In the end, if five years ago our solutions seemed somewhat avant-garde, not to say futuristic and sometimes aroused a bit of skepticism, today the banks are aware of the digital urgency and it is the bankers themselves who eagerly seek our solutions.

You support the digital shift of the banking sector.
Do banks sometimes have to change their way of operating, their habits, to be able to use your technologies?
(Do you have to prepare them to work with you?)

So of course the digital revolution profoundly transforms not only the business model but also the corporate culture, its tools, and so on.

At NetGuardians we have a very concrete example.

Before the use of Artificial Intelligence, banks protected themselves with rules engines. Hundreds of rules were deployed on the information system to enforce security policies or detect the most obvious violations.
The advantage with rules was that a violation was very easy to understand. A violation of a compliance rule reported in a clear and accurate audit report was easy to understand and so was the response.
The disadvantage, however, was that the rules were a poor protection against financial crime and that's why fraud has exploded over the decade.

Today with artificial intelligence, the level of protection is excellent and without comparison with the era of the rules.
But the disadvantage of artificial intelligence is that accurately understanding a decision of the machine is much more difficult.

At NetGuardians, we develop with our algorithms a Forensic analysis application that allows bankers to understand the operation of the machine by presenting the context of the decision.
This forensic analysis application, which presents the results of our algorithms, is essential and almost as important as our algorithms themselves.

This is a powerful application but requires a grip.

Tom Cruise in Minority Report who handles a data discovery application playing an orchestra conductor, it's easy in Hollywood, but it's not in reality.
In reality, we provide initial training to our users and then regular updates.

In the end, a data analysis and forensic application is not Microsoft Word. Our success is to make such an application accessible to everyone, but not without a little help.
In conclusion i would say that the culture transformation end the evolution of the tools do require some training and special care.

In general, what should a company prepare for, before making a digital shift?

In the digital age, many companies must transform their business model or disappear. Some services become obsolete, some new necessities appear.
We can mention Uber of course but also NetFlix, Booking, eBookers, etc.

For the majority of the industrial base, the digitalization of products and services is an absolute necessity, a question of survival.

Successful process and business model transformation often requires a transformation of the very culture of the company, down toits identity:
Among other things one could mention the following requirements:

  • scaling agility from product development to the whole company level
  • involving digital natives to identify and design digital services
  • realizing the urgency or if necessary create a sense of urgency
  • understanding the scale of the challenge and the necessary transformation. Some say "if it does not hurt, it is not digital transformation"

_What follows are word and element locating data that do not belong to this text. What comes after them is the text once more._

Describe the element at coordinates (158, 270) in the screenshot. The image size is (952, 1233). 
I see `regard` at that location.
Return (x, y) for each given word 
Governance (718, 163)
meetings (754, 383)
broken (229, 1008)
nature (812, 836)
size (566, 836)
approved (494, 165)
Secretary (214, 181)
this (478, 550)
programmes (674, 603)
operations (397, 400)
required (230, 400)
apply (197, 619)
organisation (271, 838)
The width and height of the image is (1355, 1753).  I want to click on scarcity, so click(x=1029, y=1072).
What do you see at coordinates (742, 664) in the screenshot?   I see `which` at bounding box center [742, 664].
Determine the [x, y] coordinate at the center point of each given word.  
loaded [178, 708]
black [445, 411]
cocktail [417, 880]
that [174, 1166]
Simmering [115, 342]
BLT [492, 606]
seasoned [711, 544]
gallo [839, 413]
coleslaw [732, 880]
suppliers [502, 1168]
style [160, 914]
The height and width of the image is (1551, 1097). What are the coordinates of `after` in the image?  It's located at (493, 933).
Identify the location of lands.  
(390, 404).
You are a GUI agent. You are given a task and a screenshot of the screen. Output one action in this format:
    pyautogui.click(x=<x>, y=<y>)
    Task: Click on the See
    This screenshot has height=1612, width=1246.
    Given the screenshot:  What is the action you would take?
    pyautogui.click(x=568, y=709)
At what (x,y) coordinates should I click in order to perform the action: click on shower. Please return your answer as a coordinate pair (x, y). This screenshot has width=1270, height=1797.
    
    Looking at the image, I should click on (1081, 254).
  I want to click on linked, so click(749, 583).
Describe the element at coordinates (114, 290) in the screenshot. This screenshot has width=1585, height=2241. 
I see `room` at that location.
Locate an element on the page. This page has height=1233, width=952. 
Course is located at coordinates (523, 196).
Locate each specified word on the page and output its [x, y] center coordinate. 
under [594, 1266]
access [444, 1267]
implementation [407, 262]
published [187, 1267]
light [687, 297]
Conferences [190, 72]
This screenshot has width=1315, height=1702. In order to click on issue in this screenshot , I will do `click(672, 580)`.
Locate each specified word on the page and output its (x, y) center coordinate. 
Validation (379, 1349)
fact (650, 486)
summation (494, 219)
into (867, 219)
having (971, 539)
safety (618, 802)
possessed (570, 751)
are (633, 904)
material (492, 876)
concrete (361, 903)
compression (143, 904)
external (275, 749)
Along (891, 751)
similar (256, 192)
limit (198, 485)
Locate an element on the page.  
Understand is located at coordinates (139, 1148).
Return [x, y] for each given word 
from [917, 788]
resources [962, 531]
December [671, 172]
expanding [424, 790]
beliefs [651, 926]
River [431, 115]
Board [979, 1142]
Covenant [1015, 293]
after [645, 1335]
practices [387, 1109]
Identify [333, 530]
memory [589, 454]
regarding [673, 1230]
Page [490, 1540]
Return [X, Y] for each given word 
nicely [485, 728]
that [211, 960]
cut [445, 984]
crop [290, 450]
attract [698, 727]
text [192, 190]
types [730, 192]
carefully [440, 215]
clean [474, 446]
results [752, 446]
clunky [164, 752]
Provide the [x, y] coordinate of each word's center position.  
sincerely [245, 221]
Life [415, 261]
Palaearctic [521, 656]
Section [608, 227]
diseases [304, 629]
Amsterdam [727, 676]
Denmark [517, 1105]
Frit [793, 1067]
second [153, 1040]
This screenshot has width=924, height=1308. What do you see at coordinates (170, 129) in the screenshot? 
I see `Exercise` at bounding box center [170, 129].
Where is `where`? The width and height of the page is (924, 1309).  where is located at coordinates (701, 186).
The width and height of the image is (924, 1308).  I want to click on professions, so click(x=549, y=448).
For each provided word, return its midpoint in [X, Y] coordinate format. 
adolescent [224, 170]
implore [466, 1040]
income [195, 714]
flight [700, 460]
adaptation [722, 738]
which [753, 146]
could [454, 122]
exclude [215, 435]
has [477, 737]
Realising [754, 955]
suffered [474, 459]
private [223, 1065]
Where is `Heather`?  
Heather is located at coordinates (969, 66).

In summary I would say that a company is "mature" for digitalization if it is inspired by the digitalization of our daily life to adapt its products and services AND if it has the ability to execute its ideas.
Ideas without the ability to execute leads to mess, the ability to execute without the ideas leads to the status quo.

From there I would say that a company must prepare itself on these two dimensions, bring itself the conditions and resources required to identify and to design its digital products and those required to realize them.